Times they are a-changin’ – and they aren’t slowing down anytime soon.
The pace of technology has accelerated greatly in the past ten years, impacting the way we live and how our organizations function. Moore’s law of doubling illustrates why: Every technological advancement serves as a building block for the next and the next, creating rapid technology growth that increases, or “doubles,” exponentially with each passing year.
Consider This: In 2004, DARPA issued a self-driving car challenge. The first driverless car to complete a 150 mile route in the Mojave Desert would win $1 million – not one car finished. Carnegie Mellon’s car traveled the farthest, completing only 7.32 miles. Jump ahead to 2017, Google has its own self-driving car company with self-driving Chrysler Pacifica hybrid minivans. Google has clocked more than three million miles. It took Google about six years to hit the first million miles, but the last million took just seven months to achieve.
What this story illustrates is the fact that the power of doubling has hit the critical point, where artificial intelligence, the internet of things (IoT), Big Data and Cloud Computing are poised to enable a transformation of the business world as we know it. This next wave of technology is rapidly approaching, and will inevitably reorganize the way our companies work and deliver services, internally and externally. Executives who embrace this next phase of advancement and ready their people, processes and technology will survive and thrive. Those that don’t put their businesses at risk.

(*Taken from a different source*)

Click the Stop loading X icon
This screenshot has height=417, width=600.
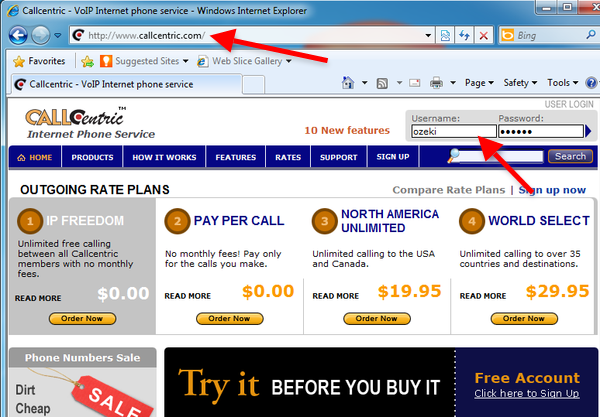coord(485,35)
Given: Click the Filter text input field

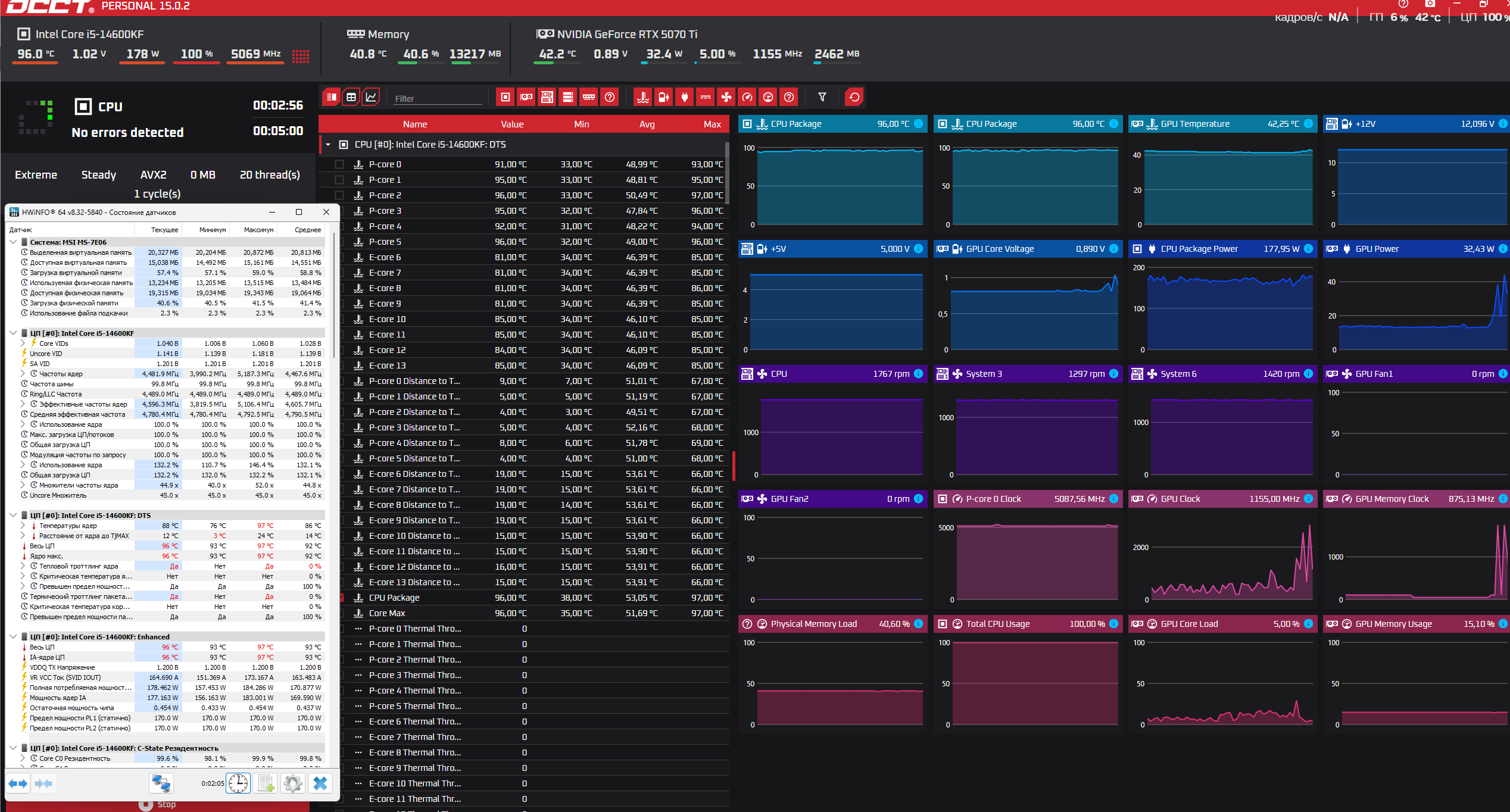Looking at the screenshot, I should (438, 99).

So, what can you expect and how do you ready your business?
A CIO’s Perspective: Then, Now & What’s to Come
With every new development – starting with the first microprocessor in 1958, followed by the internet, the iPhone, the IoT, etc. – we’ve seen an enormous increase in the amount of data that’s produced, especially with unstructured data. More data has been created in the past two years than in the entire previous history of the human race. (Forbes) The law of doubling is setting up a revolution that by 2020 will radically change the business world to which we’ve become accustomed.
Then: Until the last few years, we could easy divide our world into three parts – transactions, decisions and infrastructure. We have transactions, such as buying, selling and paying, which are supported by our ERP systems. For the last 20 years, getting the right ERP system in place to support those transactions has been the focus for many CIOs. After transactions occur, business intelligence (BI) enables us to look at what happened and make better decisions. Supporting both transactions and decisions is our infrastructure. New factors, however, have come into play with the acceleration of technology.
Now: Cloud infrastructure provides us the opportunity to reorganize computing power. Applications can be built and scaled in real time, letting organizations respond rapidly to changing customer needs and market opportunities. On the transactional side, we’re now able to extend out our ERP to the cloud through the IoT and applications to reach customers, suppliers and even the very objects that are in the physical world. On the decision side, the cloud allows us to extend BI into big data, where we can analyze massive amounts of structured and unstructured data from all facets of the enterprise.
What’s to Come: The technologies in place today will fuel further acceleration. Artificial intelligence and machine learning will further extend ERP capabilities through robotic process automation. They will enable analysis of big data to provide far more actionable information than was possible in the past. Robotic Process Automation software will replace many transactional workers for software robots, which will cost about 1/3 the price of an offshore full-time employee or 1/5 the price of an onshore worker. We are looking at a revolution that will be larger than the global shifts that caused the rust belt.
How Do You Move Forward?
If your business technology is still residing in the traditional ERP/BI world, there are steps you can take today to ready your organization for the future:
As the next wave of technology quickly approaches, organizations must take steps now to ready their people, processes and technology or risk falling behind. Thanks to the law of doubling, technology advancement won’t be slowing down. With eyes wide open and with the right perspective in place, CIOs can position themselves to successfully guide their organizations through this exciting, accelerating journey to a productive future.